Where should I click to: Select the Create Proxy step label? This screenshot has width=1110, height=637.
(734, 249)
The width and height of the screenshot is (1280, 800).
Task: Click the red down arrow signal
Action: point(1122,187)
* * *
Copy the material above word for word, keeping every line in its original order.

Where should I click to: Select the Create Proxy step label? This screenshot has width=1110, height=637.
(734, 249)
The width and height of the screenshot is (1280, 800).
Task: Click the red down arrow signal
Action: point(1122,187)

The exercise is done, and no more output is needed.